··· MATERIAL SHOWN ···

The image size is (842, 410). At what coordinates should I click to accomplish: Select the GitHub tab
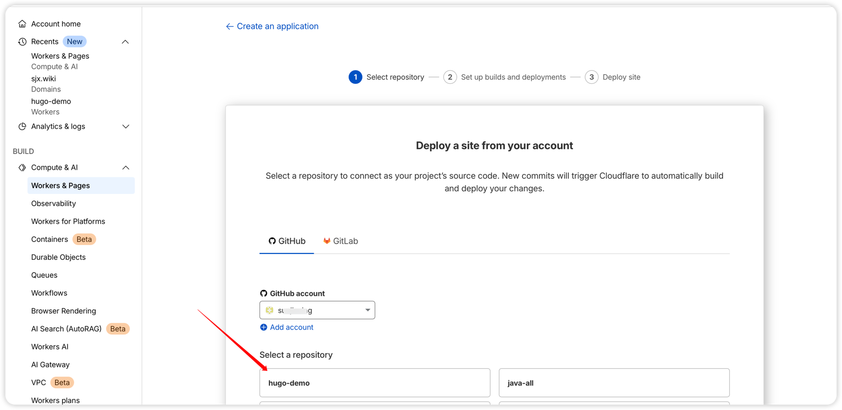click(287, 241)
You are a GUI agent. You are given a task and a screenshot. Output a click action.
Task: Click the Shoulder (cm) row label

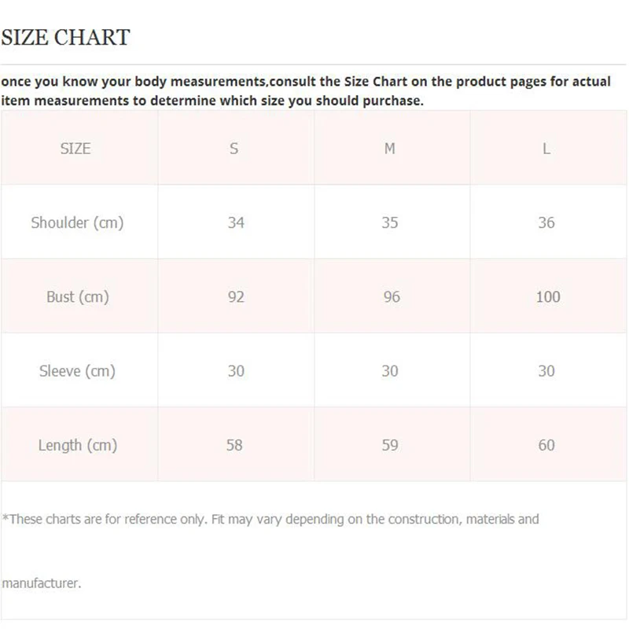click(x=77, y=223)
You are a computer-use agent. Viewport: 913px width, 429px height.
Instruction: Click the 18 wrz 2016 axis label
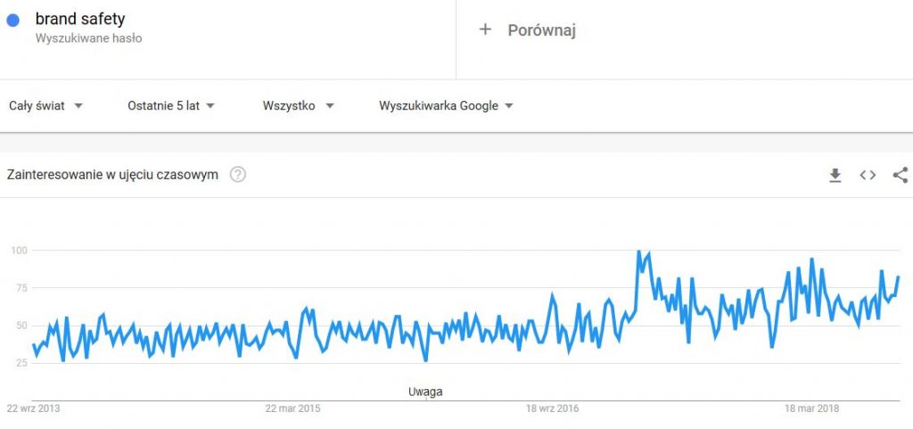pos(553,408)
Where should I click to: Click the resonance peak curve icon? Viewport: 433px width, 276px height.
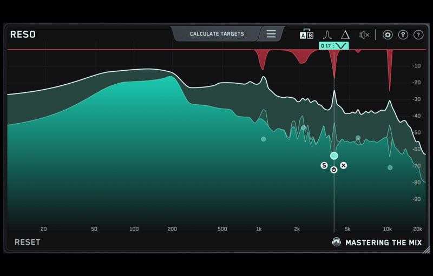coord(327,35)
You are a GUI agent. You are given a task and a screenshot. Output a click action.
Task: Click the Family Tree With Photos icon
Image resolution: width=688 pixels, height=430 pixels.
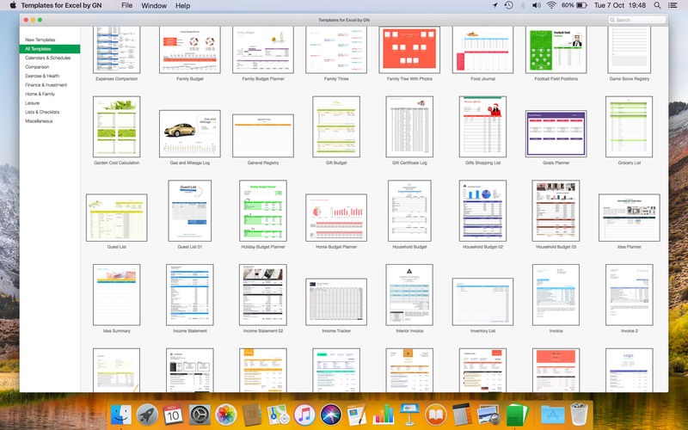click(x=409, y=49)
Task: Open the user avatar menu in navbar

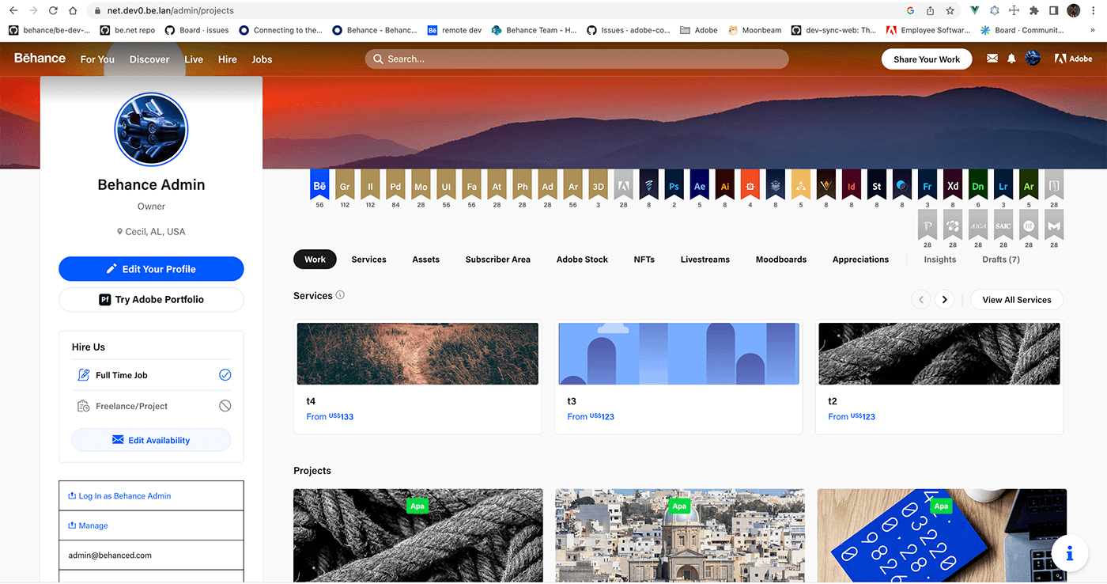Action: point(1033,59)
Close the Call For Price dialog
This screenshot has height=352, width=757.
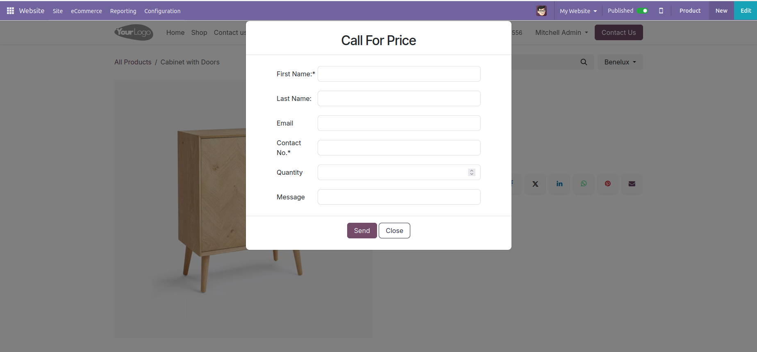click(394, 231)
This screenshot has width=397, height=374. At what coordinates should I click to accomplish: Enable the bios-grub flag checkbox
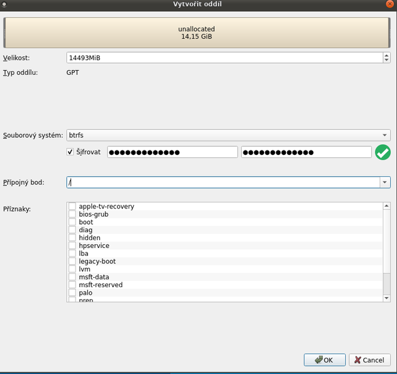click(x=72, y=214)
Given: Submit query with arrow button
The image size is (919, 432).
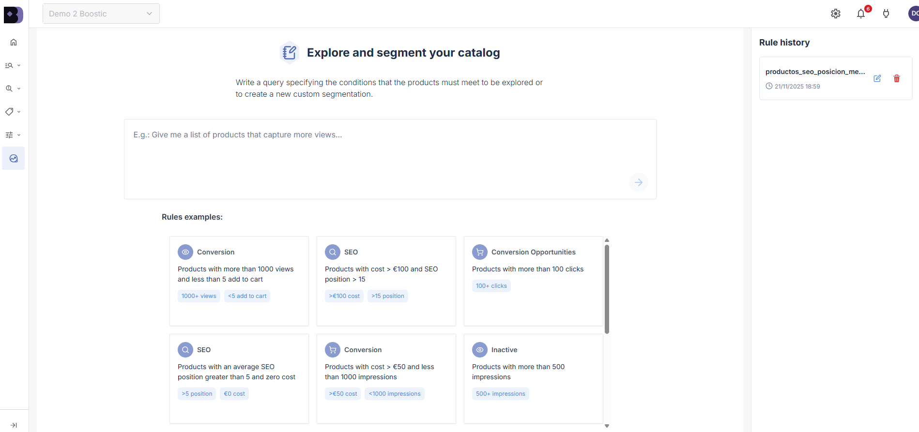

···

- **WHAT TO DO**: Write the records above out again exactly, but not the pictures.

- **RESPONSE**:
The image size is (842, 410). At what coordinates should I click to accomplish: Select the GitHub tab
click(287, 241)
You are a GUI agent. You are given a task and a screenshot. Output a click action.
Task: Click the Shoulder (cm) row label

click(x=77, y=223)
You are a computer-use agent. Viewport: 913px width, 429px height.
Instruction: Click the 18 wrz 2016 axis label
pos(553,408)
Where should I click to: Click the resonance peak curve icon? Viewport: 433px width, 276px height.
coord(327,35)
You are a GUI agent. You are given a task and a screenshot. Output a click action.
Task: Click the Family Tree With Photos icon
Image resolution: width=688 pixels, height=430 pixels.
click(x=409, y=49)
Task: Open the user avatar menu in navbar

Action: point(1033,59)
Close the Call For Price dialog
This screenshot has height=352, width=757.
click(394, 231)
This screenshot has width=397, height=374. At what coordinates should I click to accomplish: Enable the bios-grub flag checkbox
click(x=72, y=214)
Given: Submit query with arrow button
The image size is (919, 432).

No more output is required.